--- TASK OBJECTIVE ---
Only one stretch of the data below should be repeated: the lines from the line containing "Choose the Yellow Floral accord bar" through the line containing "You are a computer-use agent. 761x762 pixels.", inclusive, exactly as they are.

····················

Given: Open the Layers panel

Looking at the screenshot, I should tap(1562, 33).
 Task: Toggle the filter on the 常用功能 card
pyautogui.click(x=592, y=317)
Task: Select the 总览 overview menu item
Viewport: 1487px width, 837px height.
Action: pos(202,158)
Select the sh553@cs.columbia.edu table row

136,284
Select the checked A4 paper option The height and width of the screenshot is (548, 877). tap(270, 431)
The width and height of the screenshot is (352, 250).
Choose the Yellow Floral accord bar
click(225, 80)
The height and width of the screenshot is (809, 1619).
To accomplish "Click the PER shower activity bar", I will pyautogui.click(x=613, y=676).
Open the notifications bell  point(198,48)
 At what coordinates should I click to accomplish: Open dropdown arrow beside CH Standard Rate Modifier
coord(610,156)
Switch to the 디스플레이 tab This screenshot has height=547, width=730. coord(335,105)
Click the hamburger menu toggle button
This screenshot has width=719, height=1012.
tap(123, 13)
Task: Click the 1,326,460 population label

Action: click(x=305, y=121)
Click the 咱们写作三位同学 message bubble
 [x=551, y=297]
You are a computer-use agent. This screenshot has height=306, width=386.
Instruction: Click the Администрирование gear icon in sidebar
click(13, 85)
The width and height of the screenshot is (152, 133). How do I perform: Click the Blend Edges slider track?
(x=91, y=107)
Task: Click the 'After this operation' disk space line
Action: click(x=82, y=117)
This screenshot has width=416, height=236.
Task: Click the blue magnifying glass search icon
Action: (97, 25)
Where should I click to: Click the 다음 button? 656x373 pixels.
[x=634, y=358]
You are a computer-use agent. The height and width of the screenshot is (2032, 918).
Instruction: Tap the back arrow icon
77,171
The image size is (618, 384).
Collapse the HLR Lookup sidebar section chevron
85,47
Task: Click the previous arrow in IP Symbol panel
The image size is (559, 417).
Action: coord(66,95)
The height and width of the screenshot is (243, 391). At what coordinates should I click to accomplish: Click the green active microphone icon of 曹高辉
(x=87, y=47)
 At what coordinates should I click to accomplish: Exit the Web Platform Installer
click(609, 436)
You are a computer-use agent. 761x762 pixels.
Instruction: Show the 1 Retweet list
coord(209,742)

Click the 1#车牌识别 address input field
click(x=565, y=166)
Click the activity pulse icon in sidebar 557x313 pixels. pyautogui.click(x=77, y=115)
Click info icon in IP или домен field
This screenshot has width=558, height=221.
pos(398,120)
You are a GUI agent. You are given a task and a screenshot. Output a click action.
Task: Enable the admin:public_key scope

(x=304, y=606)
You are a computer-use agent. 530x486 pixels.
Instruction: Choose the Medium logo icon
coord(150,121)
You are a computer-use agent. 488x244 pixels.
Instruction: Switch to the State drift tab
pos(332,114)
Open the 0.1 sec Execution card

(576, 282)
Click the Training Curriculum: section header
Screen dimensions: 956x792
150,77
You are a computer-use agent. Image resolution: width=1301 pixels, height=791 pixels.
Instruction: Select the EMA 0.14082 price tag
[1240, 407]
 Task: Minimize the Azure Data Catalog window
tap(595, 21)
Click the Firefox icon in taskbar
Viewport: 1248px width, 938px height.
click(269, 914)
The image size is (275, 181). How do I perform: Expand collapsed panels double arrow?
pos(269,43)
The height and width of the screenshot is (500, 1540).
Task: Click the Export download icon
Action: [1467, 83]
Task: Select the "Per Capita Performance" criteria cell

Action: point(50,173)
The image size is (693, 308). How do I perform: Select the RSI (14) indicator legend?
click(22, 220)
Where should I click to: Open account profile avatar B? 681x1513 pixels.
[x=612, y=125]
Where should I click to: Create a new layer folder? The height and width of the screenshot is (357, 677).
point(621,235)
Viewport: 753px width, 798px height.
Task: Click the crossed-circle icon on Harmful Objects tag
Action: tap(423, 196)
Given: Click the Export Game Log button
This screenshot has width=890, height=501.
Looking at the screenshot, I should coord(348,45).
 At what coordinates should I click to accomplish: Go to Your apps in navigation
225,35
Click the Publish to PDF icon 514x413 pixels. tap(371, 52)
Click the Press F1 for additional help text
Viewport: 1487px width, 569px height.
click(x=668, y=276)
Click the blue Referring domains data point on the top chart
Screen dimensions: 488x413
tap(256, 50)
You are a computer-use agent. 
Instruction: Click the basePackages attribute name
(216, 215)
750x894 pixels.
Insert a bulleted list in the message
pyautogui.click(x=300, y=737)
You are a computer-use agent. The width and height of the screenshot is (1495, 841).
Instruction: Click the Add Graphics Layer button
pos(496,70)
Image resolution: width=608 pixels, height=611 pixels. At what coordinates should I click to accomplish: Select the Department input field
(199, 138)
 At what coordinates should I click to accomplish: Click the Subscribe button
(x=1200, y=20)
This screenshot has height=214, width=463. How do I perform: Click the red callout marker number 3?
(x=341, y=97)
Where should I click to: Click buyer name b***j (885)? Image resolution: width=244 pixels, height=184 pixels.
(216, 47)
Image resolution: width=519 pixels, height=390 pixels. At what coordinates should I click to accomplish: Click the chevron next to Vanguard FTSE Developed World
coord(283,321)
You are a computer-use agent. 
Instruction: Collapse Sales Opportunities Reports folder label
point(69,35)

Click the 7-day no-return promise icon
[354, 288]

····················

--- REPLY ---
Choose the Yellow Floral accord bar
click(225, 80)
The height and width of the screenshot is (809, 1619).
To accomplish "Click the PER shower activity bar", I will pyautogui.click(x=613, y=676).
Open the notifications bell  point(198,48)
 At what coordinates should I click to accomplish: Open dropdown arrow beside CH Standard Rate Modifier
coord(610,156)
Switch to the 디스플레이 tab This screenshot has height=547, width=730. coord(335,105)
Click the hamburger menu toggle button
This screenshot has width=719, height=1012.
tap(123, 13)
Task: Click the 1,326,460 population label

Action: click(x=305, y=121)
Click the 咱们写作三位同学 message bubble
 [x=551, y=297]
You are a computer-use agent. This screenshot has height=306, width=386.
Instruction: Click the Администрирование gear icon in sidebar
click(13, 85)
The width and height of the screenshot is (152, 133). How do I perform: Click the Blend Edges slider track?
(x=91, y=107)
Task: Click the 'After this operation' disk space line
Action: click(x=82, y=117)
This screenshot has width=416, height=236.
Task: Click the blue magnifying glass search icon
Action: (97, 25)
Where should I click to: Click the 다음 button? 656x373 pixels.
[x=634, y=358]
You are a computer-use agent. The height and width of the screenshot is (2032, 918).
Instruction: Tap the back arrow icon
77,171
The image size is (618, 384).
Collapse the HLR Lookup sidebar section chevron
85,47
Task: Click the previous arrow in IP Symbol panel
The image size is (559, 417).
Action: coord(66,95)
The height and width of the screenshot is (243, 391). At what coordinates should I click to accomplish: Click the green active microphone icon of 曹高辉
(x=87, y=47)
 At what coordinates should I click to accomplish: Exit the Web Platform Installer
click(609, 436)
You are a computer-use agent. 761x762 pixels.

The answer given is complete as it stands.